Karasu Limanı ile ilgili başlangıç projesinin 1994'lü yıllara kadar gittiğini görürüz. Ancak çeşitli siyasi nedenlerle Limanın yapımı ve hizmete açılımı 2017'yi gösteriyor. Limanın yapılmasıyla birlikte bu lokasyondan başlayarak Akkum sahil kıyılarına kadar kum erozyonu meydana gelince kıyıdan 150 metre uzakta tahkimat yapmak zorunluluğu doğmuştu.

Zamanla bu tahkimatlar da yetersiz kaldı ve deniz kıyıları tehdit eder hale geldi. Dolayısıyla Karasu halkı ve özellikle sahil şeridi içinde yerleşik bulunan yapı sahipleri limanın kaldırılmasını bile gündeme getirmişti.

Şimdi yapılmak istenen mevcut limanın 2 kat genişletilmesidir.

Böyle bir projeyle Karasu sahilinde denize girmek ne kadar sağlıklı olur?

Eğer bu proje gerçekleşirse Karasu sahilinin daha fazla erozyona uğraması kaçınılmaz görünüyor.

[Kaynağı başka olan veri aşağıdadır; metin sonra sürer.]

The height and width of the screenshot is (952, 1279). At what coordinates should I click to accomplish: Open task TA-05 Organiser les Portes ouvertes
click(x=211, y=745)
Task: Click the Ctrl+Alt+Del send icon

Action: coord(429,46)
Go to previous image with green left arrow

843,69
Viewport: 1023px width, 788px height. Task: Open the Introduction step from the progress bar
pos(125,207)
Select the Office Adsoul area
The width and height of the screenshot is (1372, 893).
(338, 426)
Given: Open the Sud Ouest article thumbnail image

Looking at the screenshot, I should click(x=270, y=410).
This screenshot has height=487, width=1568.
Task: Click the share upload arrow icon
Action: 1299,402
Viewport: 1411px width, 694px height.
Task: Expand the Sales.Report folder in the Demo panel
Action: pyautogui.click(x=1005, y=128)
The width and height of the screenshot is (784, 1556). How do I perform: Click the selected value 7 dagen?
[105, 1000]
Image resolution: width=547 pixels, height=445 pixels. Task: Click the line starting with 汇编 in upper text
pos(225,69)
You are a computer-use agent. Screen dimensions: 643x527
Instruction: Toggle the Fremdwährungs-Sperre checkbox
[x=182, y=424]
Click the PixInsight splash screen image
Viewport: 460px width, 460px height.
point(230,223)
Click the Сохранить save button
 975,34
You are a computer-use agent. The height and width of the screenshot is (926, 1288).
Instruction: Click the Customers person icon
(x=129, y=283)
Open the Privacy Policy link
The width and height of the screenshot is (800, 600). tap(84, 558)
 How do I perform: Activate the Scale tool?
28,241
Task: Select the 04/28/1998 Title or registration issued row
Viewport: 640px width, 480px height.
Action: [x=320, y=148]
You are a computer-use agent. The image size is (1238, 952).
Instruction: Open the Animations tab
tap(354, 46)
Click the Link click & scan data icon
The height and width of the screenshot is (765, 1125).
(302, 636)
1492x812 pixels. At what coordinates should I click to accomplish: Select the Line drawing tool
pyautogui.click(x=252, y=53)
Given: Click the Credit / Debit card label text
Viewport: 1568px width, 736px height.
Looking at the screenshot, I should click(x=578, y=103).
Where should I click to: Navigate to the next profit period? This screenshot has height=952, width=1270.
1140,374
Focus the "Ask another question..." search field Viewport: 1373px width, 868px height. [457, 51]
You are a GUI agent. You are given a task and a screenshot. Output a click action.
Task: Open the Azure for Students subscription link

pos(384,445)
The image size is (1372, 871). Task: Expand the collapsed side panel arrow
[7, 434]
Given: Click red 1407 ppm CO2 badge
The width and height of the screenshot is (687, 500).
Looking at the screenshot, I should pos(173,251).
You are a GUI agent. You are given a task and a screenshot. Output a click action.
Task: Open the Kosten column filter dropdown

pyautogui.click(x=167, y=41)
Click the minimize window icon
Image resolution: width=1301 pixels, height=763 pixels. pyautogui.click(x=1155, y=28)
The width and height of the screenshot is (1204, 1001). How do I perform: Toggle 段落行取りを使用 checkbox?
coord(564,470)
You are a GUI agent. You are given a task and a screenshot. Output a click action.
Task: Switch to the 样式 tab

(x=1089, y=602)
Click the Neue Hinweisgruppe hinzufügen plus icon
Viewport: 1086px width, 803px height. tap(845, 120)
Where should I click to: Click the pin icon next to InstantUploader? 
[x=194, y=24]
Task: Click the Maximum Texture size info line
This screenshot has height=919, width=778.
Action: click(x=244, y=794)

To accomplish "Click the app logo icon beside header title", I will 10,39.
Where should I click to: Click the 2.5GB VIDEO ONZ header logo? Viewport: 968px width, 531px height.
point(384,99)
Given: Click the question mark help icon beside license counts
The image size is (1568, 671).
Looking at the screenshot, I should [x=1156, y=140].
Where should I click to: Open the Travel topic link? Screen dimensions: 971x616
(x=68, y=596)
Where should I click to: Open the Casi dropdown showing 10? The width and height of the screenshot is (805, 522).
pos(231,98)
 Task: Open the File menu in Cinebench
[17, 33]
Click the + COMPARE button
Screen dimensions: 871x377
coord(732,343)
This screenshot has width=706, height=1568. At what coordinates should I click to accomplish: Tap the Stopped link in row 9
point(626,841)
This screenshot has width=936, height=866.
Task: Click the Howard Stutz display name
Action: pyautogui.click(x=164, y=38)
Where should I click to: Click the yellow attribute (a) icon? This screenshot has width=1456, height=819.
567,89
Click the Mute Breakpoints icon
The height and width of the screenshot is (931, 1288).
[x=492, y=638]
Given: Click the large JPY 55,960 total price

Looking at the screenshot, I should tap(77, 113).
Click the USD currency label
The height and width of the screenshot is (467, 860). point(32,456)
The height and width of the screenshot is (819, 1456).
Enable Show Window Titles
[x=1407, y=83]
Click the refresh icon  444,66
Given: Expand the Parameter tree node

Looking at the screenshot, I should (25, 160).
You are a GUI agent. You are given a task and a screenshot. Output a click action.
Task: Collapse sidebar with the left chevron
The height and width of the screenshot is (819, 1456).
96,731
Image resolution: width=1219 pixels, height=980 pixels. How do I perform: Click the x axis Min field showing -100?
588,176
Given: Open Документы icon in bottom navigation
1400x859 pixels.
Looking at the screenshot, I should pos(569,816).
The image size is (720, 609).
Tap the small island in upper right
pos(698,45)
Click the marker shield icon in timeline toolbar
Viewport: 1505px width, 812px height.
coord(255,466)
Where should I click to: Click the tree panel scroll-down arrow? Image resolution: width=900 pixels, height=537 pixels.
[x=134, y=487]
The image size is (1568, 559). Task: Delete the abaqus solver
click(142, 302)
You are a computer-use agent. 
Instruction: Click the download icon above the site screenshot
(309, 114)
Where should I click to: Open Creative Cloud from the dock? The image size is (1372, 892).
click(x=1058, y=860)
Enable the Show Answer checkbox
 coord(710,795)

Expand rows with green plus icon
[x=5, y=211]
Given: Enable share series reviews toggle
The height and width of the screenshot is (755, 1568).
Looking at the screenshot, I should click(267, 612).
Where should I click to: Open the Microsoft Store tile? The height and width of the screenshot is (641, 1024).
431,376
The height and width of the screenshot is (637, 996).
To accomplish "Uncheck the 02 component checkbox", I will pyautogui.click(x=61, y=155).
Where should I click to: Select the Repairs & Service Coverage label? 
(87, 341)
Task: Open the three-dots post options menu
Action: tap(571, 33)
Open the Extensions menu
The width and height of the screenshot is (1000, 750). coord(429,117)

Ayrıca, limanın genişletilmesiyle birlikte deniz suyu üzerinde önemli olumsuz etkileri olacaktır. Gemi kaynaklı evsel nitelikli atık sular, sintine suları, limanda yüzey akışına geçen yağmur suları, gemi boyası ve petrol sızıntısı ile diğer liman faaliyetlerinden kaynaklanan kimyasal maddeler su kirliliğine neden olacak. Limanlarda yapılan dip taramaları, habitatın hasar görmesine, siltasyon hızının değişimine ve liman içi suların oksijensiz kalmasına yol açacak.

Bunları ben uydurmuyorum. Bunlar uzmanlar tarafından bilimsel olarak kanıtlanmış öne sürülen bilgiler.

Ha, şu da var tabi...

Hani "Sarı inek" hikayesinde olduğu gibi Limanın Karasu'ya ilk yapım aşamasında Ulaştırma ve Altyapı Bakanlığı'na ait olan bu projeye halk, STK ve diğer taraflar onay vermemesi gerekiyordu. Artık bundan sonra limanı genişletme zorunluluğu doğmuştur. Kapasite yetersiz kalmıştır.

Karasu Belediyesi, STK, siyasi parti temsilcileri, muhtarlar ve halk nasıl ki Denizköy Mahallesi’nde yapılmak istenilen projeleri gövde gösterisi yaparak önlediyse bakalım burada nasıl aksiyon gösterecek? Hodri meydan!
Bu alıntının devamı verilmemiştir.